2024年のベストYouTubeを発表したい。
と言ってもやはり、ごくごく個人的な「ベスト」以上のものではない。YouTube動画というのもまた、多すぎるのであり、他人のトップ画面を見せてもらえば分かるように、YouTubeのオススメ欄はあまりにも似通った動画で固まりすぎている。
さておき、2020年の9月にPremiumに入ってから、14730時間YouTubeを再生したらしい。4年と3か月≒1490日でこの時間なので、平均してだいたい1日10時間はYouTubeを流していたことになる。
ただし、先日の日ごとの再生時間が1日24時間を超えるなどしており、おそらくこの総計時間には、2倍速で見ていたり、複窓していたりする時間も含まれていると推察される。
もちろん、ほかにもアニメやらマンガやらを大量に摂取しているし、そもそもYouTubeは作業のおともに流していることが多いので、そんなに毎日真剣に見ているわけでもない。
それでもそこらへんの人よりはたくさん動画を見ていると思うので、記録のためにも、個人的に印象に残った動画を以下に記しておきたい。
- 1. Kazu Languages
- 2. アートゥーン! /Artoone!
- 3. 旅野そら(学術系VTuber)
- 4. VCR GTA3
- 5. にじさんじ
- ベストアニメーションPV/MV/SF
- 総評
1. Kazu Languages
ひとつ目のチャンネルはKazu Languagesである。
言語系YouTuberの動画を少しでも見たことがあれば、おそらく誰のオススメにも出てくるだろうし、TikTokなどでも頻繁に流れてくるはずである。

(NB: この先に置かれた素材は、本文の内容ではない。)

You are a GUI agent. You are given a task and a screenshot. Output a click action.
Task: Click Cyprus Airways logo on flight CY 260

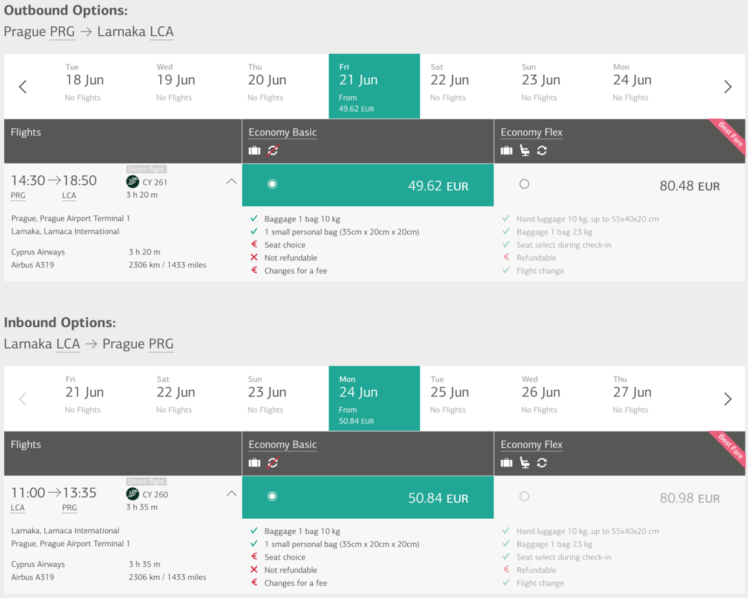click(132, 494)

Kazuは、現時点で13ヶ国語を話せるいわゆるポリグロット(polyglot)で、英語、スペイン語、フランス語、ポルトガル語、ドイツ語、アラビア語、ロシア語、インドネシア語、トルコ語、ポーランド語、中国語、韓国語、タイ語が話せるという。
もちろん、各国語ごとに話せるレベルにも差異はあるし、上記の言語は基本的に会話ができるレベルではある。かなり込み入った議論はできない言語もあることは本人もたびたび口にしているし、むしろ挨拶レベルなら60ヵ国語くらいは可能だという*1。
言語習得の方法としては、ベースを紙の教科書などで学びつつ(ニューエクスプレスシリーズなど)、基本的な例文をいくつかいえるようになったらOmeTVという世界の人々とランダムにオンライン通話ができるアプリで会話をしまくっているらしい*2。
Kazu Languagesの動画の内容は、そのOmeTV上での会話と外国人たちのリアクションがメインになっており、「日本人」が急に外国語をペラペラと話し始めて相手方が驚くさまが面白いコンテンツになっている。最近は実際に外国に赴いて現地の人たちとさまざまな言語で会話する動画も増えている。
したがって、言語それ自体についてはもちろんのこと、人種的ステレオタイプ等、さまざまなことを本当によく考えさせられる。正直、Kazuがペラペラと外国語を話し始めた途端に相手方の表情が和らぐ一瞬は、こちらも爽快な感じを受けるが、いろいろな考えがめぐり、難しいなあという気持ちにもなる。
ただ、Kazu本人が極めて人柄がよく、素直で、「リスペクトを持って」外国人に接している様子が視聴者にウケているのはコメント欄などから見て取れ、比較的「治安のよい」チャンネル環境に、見ている側も救われている感じがする。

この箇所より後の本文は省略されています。